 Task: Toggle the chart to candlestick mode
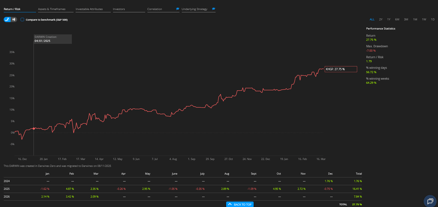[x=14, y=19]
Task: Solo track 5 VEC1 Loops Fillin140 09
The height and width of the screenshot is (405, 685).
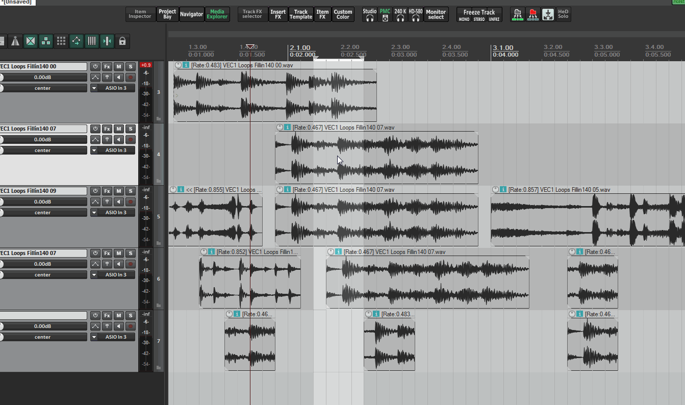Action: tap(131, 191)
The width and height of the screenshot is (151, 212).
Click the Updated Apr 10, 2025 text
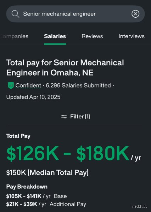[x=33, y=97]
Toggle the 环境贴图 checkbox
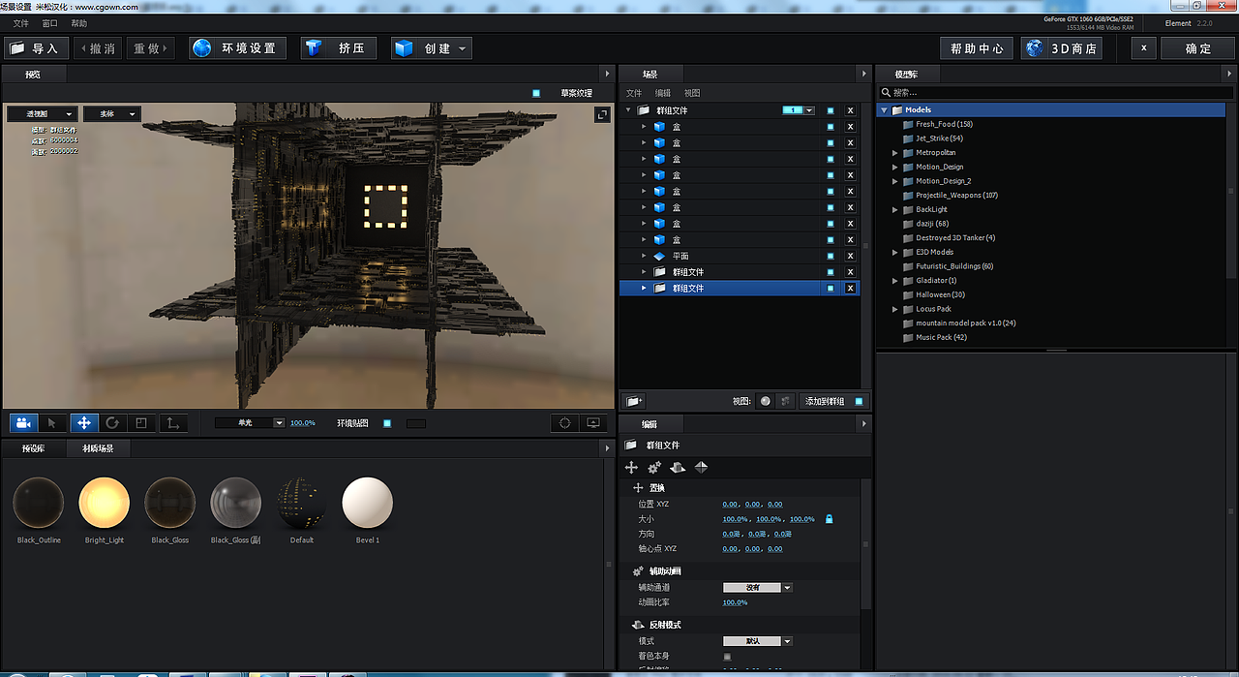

= = = = =

> [YOUR INSTRUCTIONS] Transcribe all of the records exactly, without reproducing their pictures.

> [WRITTEN ANSWER]
 Task: Toggle the chart to candlestick mode
[x=14, y=19]
Task: Solo track 5 VEC1 Loops Fillin140 09
The height and width of the screenshot is (405, 685).
Action: tap(131, 191)
The width and height of the screenshot is (151, 212).
Click the Updated Apr 10, 2025 text
[x=33, y=97]
Toggle the 环境贴图 checkbox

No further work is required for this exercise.